### WHAT IS BEING ASKED:
Revise the lines from the one containing "Open the Terminal tool window icon" up to and including the one containing "Action: click(x=346, y=191)", changing "checkbox" to "check box" and leaving everything else as it is.

[Locations of words and elements]
↓
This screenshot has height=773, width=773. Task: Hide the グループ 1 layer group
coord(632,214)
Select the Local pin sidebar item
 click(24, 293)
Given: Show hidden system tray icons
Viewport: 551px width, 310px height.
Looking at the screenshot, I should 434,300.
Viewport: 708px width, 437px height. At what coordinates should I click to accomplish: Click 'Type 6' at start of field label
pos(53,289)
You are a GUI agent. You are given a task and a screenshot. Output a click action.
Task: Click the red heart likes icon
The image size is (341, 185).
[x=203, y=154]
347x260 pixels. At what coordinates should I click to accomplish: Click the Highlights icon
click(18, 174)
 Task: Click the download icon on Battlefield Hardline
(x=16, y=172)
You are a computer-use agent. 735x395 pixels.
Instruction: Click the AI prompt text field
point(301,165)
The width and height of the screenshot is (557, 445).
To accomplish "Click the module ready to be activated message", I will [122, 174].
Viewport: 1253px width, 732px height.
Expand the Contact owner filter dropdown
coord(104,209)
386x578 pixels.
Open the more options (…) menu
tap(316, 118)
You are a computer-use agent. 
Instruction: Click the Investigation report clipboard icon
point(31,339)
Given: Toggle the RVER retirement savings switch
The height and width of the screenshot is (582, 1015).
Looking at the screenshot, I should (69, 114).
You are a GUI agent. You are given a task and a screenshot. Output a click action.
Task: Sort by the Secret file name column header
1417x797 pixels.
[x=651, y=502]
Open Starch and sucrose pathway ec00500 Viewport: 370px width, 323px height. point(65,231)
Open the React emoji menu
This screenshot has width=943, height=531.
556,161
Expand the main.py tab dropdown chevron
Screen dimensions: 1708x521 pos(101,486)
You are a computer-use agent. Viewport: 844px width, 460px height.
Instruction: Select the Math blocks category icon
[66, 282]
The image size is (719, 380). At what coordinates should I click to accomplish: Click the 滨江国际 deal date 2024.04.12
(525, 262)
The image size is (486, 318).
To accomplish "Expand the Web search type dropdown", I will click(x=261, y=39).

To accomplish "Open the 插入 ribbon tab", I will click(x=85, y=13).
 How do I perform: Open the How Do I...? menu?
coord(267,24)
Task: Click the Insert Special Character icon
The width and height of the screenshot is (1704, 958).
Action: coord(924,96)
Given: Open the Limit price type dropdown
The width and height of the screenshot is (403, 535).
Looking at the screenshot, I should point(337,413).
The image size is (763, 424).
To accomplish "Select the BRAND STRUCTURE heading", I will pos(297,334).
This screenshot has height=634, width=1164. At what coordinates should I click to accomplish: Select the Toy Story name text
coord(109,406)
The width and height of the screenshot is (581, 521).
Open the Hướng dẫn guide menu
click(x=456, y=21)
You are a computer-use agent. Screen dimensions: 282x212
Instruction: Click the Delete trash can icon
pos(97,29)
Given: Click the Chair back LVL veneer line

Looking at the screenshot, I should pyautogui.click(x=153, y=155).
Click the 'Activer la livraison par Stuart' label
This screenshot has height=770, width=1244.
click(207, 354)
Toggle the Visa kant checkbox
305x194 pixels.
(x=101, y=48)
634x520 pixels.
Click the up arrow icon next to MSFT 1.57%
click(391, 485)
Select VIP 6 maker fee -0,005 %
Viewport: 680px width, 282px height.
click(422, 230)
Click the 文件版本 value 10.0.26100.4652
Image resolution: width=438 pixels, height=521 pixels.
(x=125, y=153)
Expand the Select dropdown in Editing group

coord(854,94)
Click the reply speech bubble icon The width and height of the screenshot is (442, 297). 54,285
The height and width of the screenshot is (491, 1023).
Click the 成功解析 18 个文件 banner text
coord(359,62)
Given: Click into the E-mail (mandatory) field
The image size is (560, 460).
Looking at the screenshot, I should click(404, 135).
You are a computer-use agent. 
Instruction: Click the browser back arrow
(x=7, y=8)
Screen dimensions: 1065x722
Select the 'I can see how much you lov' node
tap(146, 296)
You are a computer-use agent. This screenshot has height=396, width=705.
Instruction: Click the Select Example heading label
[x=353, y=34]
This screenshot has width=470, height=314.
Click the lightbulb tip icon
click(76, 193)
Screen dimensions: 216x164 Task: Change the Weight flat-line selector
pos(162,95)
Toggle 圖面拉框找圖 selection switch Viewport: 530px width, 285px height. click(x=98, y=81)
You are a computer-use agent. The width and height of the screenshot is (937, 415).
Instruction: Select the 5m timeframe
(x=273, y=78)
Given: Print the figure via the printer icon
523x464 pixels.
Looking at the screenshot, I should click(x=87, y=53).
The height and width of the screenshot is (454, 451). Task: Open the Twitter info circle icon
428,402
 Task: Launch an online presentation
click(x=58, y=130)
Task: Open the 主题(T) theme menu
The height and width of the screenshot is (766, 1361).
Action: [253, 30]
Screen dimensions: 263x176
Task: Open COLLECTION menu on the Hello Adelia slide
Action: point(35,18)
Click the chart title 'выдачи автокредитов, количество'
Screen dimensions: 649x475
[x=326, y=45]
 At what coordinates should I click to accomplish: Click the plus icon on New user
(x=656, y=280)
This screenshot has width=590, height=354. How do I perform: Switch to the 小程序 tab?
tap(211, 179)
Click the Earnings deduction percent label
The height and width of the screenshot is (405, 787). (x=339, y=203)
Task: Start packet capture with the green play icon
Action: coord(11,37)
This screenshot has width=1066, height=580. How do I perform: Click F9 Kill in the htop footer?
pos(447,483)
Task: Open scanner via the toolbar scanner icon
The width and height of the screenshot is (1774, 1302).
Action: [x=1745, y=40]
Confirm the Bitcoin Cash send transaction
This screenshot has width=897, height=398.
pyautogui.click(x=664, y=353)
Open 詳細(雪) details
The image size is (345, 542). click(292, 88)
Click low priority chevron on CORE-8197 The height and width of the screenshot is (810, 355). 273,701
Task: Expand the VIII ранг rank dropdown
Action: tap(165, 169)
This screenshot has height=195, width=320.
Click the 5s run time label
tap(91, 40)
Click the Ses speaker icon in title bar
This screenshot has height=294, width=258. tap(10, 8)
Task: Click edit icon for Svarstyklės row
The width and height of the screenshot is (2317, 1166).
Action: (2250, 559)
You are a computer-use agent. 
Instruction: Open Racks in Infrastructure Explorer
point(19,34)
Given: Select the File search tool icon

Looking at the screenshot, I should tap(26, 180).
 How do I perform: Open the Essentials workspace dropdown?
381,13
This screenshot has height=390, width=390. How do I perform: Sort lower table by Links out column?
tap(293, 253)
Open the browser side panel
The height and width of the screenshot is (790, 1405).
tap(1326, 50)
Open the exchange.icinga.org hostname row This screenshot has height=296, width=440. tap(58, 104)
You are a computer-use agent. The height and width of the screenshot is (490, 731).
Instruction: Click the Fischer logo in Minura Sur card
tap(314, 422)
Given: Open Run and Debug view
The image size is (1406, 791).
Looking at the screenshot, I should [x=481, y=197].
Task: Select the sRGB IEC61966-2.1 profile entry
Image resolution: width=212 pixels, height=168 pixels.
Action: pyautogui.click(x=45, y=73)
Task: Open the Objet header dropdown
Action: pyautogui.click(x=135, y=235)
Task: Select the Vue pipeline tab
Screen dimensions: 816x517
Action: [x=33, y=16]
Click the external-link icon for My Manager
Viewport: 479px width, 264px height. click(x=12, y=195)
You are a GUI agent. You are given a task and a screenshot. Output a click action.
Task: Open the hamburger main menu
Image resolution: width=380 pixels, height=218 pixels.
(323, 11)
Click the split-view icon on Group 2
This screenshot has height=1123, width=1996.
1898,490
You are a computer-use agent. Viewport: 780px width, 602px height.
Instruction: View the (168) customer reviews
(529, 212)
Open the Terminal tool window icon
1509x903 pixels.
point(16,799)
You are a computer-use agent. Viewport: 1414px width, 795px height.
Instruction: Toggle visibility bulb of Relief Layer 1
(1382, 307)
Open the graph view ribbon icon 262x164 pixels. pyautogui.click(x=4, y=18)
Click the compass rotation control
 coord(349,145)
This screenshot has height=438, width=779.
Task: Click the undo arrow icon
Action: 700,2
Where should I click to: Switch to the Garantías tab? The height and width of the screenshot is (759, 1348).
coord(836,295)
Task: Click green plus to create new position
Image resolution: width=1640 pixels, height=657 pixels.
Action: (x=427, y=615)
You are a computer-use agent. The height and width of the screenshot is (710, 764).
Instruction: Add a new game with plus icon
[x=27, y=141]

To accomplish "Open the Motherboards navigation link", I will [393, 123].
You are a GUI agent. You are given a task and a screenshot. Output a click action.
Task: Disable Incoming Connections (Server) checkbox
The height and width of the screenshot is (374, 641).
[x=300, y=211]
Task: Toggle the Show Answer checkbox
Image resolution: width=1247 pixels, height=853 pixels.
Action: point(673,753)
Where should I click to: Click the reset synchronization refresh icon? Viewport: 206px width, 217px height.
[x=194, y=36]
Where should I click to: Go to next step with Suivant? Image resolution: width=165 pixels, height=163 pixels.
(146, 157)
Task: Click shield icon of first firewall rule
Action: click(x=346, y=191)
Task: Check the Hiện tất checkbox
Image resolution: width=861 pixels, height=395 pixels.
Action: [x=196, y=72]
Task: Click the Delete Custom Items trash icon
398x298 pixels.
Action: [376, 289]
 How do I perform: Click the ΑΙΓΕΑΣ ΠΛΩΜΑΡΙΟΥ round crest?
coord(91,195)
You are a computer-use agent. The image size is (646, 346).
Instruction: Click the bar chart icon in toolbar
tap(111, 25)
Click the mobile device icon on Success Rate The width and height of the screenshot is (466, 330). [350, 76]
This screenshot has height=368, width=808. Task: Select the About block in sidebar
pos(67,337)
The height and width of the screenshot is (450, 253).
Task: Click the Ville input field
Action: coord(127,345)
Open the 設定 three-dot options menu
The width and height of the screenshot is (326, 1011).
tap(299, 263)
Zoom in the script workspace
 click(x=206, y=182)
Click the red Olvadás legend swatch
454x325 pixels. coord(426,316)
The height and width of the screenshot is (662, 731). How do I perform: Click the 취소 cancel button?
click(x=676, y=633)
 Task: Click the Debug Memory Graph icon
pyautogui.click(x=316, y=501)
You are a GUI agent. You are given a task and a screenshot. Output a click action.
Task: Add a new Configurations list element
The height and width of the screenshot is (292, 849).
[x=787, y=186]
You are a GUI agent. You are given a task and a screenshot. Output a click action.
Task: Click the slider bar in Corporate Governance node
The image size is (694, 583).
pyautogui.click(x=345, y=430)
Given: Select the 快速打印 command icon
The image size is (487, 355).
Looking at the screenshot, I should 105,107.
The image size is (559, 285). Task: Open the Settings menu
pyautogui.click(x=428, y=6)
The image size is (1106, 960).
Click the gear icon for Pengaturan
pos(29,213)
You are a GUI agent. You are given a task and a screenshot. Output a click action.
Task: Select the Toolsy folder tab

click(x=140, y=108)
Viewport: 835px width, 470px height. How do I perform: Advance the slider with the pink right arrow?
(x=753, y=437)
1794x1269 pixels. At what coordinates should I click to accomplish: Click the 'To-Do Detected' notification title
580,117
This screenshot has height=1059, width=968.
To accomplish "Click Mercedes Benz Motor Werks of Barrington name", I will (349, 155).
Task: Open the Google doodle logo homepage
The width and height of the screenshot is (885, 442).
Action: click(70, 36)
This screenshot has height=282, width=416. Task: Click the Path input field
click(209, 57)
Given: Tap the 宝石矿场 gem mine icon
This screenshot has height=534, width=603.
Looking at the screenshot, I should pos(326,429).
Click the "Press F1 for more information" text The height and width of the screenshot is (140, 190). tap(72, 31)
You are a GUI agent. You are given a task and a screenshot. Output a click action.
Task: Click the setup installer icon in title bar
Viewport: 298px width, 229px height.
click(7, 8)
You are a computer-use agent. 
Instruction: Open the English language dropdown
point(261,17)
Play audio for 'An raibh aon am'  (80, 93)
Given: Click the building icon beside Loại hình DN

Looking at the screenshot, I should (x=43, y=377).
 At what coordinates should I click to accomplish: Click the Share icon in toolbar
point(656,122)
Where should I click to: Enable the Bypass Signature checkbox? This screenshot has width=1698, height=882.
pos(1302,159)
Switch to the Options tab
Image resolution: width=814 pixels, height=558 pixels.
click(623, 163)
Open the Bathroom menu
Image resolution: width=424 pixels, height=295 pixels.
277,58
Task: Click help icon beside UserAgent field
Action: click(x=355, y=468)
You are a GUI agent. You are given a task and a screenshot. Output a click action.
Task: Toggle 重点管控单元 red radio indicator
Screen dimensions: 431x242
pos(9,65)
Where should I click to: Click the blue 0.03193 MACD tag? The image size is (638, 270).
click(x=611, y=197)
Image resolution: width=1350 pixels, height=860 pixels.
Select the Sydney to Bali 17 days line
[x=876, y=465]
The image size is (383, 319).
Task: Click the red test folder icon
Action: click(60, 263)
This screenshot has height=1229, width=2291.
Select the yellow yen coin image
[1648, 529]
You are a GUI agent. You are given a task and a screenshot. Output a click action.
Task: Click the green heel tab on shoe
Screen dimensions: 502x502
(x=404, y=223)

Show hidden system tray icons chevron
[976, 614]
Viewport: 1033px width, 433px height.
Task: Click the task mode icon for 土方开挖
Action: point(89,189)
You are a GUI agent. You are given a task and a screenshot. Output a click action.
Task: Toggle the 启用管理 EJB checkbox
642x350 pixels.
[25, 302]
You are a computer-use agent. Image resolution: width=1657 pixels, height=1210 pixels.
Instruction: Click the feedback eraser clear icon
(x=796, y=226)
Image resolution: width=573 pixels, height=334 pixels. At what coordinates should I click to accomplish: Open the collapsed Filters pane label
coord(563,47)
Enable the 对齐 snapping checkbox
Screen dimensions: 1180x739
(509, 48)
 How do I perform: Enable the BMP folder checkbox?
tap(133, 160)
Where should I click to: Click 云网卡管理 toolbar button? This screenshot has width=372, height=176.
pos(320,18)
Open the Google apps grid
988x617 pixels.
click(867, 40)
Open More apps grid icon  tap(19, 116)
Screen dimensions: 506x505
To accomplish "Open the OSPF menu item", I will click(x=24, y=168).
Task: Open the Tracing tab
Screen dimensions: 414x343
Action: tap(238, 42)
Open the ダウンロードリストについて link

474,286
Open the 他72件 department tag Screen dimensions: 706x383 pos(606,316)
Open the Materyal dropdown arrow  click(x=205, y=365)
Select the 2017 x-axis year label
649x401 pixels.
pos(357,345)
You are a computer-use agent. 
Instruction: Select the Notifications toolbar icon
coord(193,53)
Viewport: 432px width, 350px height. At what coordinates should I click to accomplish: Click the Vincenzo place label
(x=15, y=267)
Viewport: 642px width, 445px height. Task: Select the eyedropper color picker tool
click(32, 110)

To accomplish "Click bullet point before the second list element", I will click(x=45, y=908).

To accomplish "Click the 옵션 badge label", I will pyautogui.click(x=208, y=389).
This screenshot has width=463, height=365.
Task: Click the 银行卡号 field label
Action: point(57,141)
↑
### CORRECT OUTPUT:
Open the Terminal tool window icon
1509x903 pixels.
point(16,799)
You are a computer-use agent. Viewport: 1414px width, 795px height.
Instruction: Toggle visibility bulb of Relief Layer 1
(1382, 307)
Open the graph view ribbon icon 262x164 pixels. pyautogui.click(x=4, y=18)
Click the compass rotation control
 coord(349,145)
This screenshot has height=438, width=779.
Task: Click the undo arrow icon
Action: 700,2
Where should I click to: Switch to the Garantías tab? The height and width of the screenshot is (759, 1348).
coord(836,295)
Task: Click green plus to create new position
Image resolution: width=1640 pixels, height=657 pixels.
Action: (x=427, y=615)
You are a computer-use agent. The height and width of the screenshot is (710, 764).
Instruction: Add a new game with plus icon
[x=27, y=141]

To accomplish "Open the Motherboards navigation link", I will [393, 123].
You are a GUI agent. You are given a task and a screenshot. Output a click action.
Task: Disable Incoming Connections (Server) check box
The height and width of the screenshot is (374, 641).
[x=300, y=211]
Task: Toggle the Show Answer check box
Image resolution: width=1247 pixels, height=853 pixels.
Action: point(673,753)
Where should I click to: Click the reset synchronization refresh icon? Viewport: 206px width, 217px height.
[x=194, y=36]
Where should I click to: Go to next step with Suivant? Image resolution: width=165 pixels, height=163 pixels.
(146, 157)
Task: Click shield icon of first firewall rule
Action: click(x=346, y=191)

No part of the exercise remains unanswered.